Single by Thalía

from the album Amore Mío
- Released: April 14, 2015
- Recorded: 2014
- Genre: Latin pop
- Length: 4:27
- Label: Sony Music Latin
- Songwriters: José Luis Ortega, Armando Ávila
- Producer: Armando Avila

Thalía singles chronology
| "Como Tú No Hay Dos" (2015) | "Sólo Parecía Amor" (2015) | "Si Alguna Vez" (2015) |

Music video
- "Sólo Parecía Amor" on YouTube

= Sólo Parecía Amor =

"Sólo Parecía Amor" (English: It Only Seemed Like Love) is a song by Mexican singer-songwriter Thalía from her twelfth studio album Amore Mío (2014).

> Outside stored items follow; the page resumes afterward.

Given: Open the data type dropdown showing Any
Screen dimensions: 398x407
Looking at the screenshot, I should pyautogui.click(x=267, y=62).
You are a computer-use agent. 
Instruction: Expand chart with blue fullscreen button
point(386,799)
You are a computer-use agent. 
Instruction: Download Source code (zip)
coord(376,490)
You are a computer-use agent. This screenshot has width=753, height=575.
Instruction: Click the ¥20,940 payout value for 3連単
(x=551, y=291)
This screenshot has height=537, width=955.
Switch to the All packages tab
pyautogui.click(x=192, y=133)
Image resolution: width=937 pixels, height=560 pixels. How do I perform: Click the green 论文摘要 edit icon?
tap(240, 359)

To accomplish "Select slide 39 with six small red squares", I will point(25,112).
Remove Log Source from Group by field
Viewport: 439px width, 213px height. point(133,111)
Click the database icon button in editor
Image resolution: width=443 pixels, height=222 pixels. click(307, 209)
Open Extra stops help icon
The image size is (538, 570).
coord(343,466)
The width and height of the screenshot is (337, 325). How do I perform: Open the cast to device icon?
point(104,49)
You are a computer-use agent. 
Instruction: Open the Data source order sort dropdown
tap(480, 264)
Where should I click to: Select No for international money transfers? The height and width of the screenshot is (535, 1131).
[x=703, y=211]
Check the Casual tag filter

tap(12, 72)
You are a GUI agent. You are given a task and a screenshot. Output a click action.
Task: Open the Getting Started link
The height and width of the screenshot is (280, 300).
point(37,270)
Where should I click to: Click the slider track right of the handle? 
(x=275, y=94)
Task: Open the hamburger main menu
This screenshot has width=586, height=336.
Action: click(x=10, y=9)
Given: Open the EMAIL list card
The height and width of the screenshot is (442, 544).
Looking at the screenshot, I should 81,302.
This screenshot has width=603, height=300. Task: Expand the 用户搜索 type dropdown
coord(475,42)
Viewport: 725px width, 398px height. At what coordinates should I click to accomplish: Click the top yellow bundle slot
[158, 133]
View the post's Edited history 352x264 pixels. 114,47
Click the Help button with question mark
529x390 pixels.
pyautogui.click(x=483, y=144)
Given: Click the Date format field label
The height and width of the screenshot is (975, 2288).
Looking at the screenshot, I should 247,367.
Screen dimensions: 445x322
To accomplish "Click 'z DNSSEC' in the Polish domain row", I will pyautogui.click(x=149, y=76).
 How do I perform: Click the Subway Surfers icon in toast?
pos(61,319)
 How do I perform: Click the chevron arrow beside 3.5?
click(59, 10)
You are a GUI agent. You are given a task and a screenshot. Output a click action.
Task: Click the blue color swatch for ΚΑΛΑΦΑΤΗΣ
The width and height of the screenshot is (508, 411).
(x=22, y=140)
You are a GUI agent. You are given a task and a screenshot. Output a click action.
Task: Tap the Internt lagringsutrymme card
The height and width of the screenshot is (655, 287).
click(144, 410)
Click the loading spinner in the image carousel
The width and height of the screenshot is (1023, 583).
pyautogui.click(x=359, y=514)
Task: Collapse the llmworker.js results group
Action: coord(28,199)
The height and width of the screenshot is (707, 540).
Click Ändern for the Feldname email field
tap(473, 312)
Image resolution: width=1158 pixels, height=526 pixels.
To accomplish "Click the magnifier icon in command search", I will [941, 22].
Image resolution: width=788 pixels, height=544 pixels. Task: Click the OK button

The song was written by José Luis Ortega and Armando Avila and produced by Armando Avila. It was released by Sony Music Latin as the third single from the album in the Mexican territory and fourth overall on April 14, 2015.

==Release and reception==
On February 20, 2015 Thalía announced on her social media that she was on her way to film the music video for the song. The song was released as an official single on April 14, 2015. The song debuted in Mexico's general airplay chart, gaining moderate success. In the pop chart, published by Monitor Latino, the song peaked at #1.

==Music video==
The official video for the song was released on Thalía's official YouTube channel on April 28, 2015. The video shows Thalía in different rooms reflecting on a failed relationship.

==Charts==

| Chart (2015) | Peak position |
|---|---|
| Mexico (Billboard Mexican Airplay) | 28 |
| Mexico (Billboard Espanol Airplay) | 5 |
| Mexico Pop (Monitor Latino) | 1 |

==Awards and nominations==
The song was nominated for Best Pop Video at the 2015 Quiero Awards.